-
Notifications
You must be signed in to change notification settings - Fork 0
How to Submit Data (API)
Data can be submitted through scripted methods to the API.
You can explore the data submission API through the Swagger API Docs.
In order to submit data to the API, you must have a token encoding access. To retrieve your personal token:
- Login to the Virus-Seq portal and click the
Profile and Token
page from the top right user navigation bar. - Click the
Copy
button next to your personal token.
!! NOTE !!
- Your access token is associated with your user credentials and should NEVER be shared with anyone.
- Your access token lasts only for 24 hours.
After preparing your data files, you can use the API and your personal token to format submission requests.
For example, using curl:
curl --location --request POST 'https://muse.virusseq-dataportal.ca/submissions' \
--header 'Authorization: Bearer <token goes here>' \
--form 'files=@"/path/to/fasta/file-or-files/L00212401.fasta"' \
--form 'files=@"/path/to/metadata/file/metadata.tsv"'
If your files were formatted correctly, you will receive a submission id in response:
{
"submissionId": "a941f97f-6408-4886-b9ca-d852606e3072"
}
If there was an issue with the format of the files, or if your # of viral genomes in the metadata TSV does not match the number of viral genomes submitted in fasta files, then you will receive an error. For example:
{
"status": "BAD_REQUEST",
"message": "Headers are incorrect!",
"errorInfo": {
"unknownHeaders": [],
"missingHeaders": [
"GISAID accession",
"diagnostic pcr Ct value null reason"
]
}
}
Troubleshoot the issues with the file until the upload proceed. Common things to check include:
- make sure all the required headers are present. The latest example TSV can be found here.

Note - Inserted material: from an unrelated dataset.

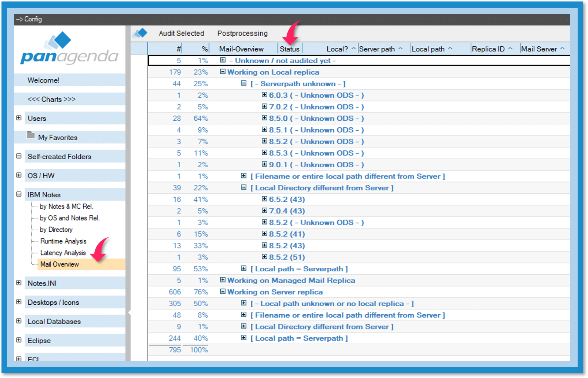Click sort arrow on Server path column
Screen dimensions: 588x378
(400, 48)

- make sure the samples listed in the metadata file match the samples in the provided fasta
curl --location --request GET 'https://muse.virusseq-dataportal.ca/uploads?page=0&size=100&sortDirection=DESC&sortField=createdAt&submissionId={submission id goes here}' \
--header 'Authorization: Bearer <token goes here>'
For each viral genome that was included in the submission, you will see an object in an array. Each viral genome payload has a:
- status
- list of errors if any
- a unique id called
analysis-id
You can see an example of an ERROR
payload below (something was wrong with the submitted data) versus a successful COMPLETE
upload below.
"data": [
{
"submissionId": "be938d36-3614-410c-baae-b514daf1c4ab",
"studyId": "DRGN-INTL",
"submitterSampleId": "DRGN_45596",
"status": "ERROR",
"originalFilePair": [
"DRGNtest.fasta",
"DRGN_metadata.tsv"
],
"analysisId": null,
"error": "400 BAD_REQUEST - [SubmitService::schema.violation] - #/host/host_age_unit: years is not a valid enum value"
},
{
"submissionId": "be938d36-3614-410c-baae-b514daf1c4ab",
"studyId": "DRGN-INTL",
"submitterSampleId": "DRGN_45601",
"status": "COMPLETE",
"originalFilePair": [
"DRGNtest.fasta",
"DRGN_metadata.tsv"
],
"analysisId": "610db281-393f-4c29-8db2-81393fcc29b0",
"error": null
}]
- If your token is expired, your submission will not work.
- Only one TSV can be uploaded. One or more
.fasta
,.fa
, or.gz
file(s) can be uploaded. - Please limit individual submissions to 5000 samples or less.